Start of Block

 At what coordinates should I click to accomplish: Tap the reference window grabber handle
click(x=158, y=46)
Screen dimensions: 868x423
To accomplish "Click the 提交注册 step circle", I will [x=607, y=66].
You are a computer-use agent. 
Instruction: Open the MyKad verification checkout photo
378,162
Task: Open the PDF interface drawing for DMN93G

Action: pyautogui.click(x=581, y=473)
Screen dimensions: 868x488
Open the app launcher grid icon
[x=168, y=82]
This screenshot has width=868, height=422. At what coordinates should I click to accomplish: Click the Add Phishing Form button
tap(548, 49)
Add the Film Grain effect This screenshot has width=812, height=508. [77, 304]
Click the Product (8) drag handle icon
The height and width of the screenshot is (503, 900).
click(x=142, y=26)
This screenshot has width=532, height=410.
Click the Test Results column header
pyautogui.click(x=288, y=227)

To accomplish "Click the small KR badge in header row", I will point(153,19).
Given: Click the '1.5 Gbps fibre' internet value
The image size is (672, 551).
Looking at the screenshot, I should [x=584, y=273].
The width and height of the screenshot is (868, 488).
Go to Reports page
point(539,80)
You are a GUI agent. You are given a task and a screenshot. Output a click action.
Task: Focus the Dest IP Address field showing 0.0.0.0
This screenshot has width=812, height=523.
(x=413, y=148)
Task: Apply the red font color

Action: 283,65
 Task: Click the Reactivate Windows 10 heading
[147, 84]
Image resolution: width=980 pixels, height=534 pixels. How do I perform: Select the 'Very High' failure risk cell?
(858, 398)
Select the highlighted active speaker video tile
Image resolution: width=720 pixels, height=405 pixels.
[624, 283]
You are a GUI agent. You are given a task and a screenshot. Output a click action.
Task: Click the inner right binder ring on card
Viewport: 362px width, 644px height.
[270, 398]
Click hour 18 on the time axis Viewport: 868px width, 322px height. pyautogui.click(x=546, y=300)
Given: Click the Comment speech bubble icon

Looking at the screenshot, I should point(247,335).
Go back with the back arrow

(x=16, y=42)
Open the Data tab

End of Block

How to complete this task:
Start at the line with "Task: Click the Reactivate" and stop at the end of the records. Write those lines out exactly and add nothing.

Answer section:
 Task: Click the Reactivate Windows 10 heading
[147, 84]
Image resolution: width=980 pixels, height=534 pixels. How do I perform: Select the 'Very High' failure risk cell?
(858, 398)
Select the highlighted active speaker video tile
Image resolution: width=720 pixels, height=405 pixels.
[624, 283]
You are a GUI agent. You are given a task and a screenshot. Output a click action.
Task: Click the inner right binder ring on card
Viewport: 362px width, 644px height.
[270, 398]
Click hour 18 on the time axis Viewport: 868px width, 322px height. pyautogui.click(x=546, y=300)
Given: Click the Comment speech bubble icon

Looking at the screenshot, I should point(247,335).
Go back with the back arrow

(x=16, y=42)
Open the Data tab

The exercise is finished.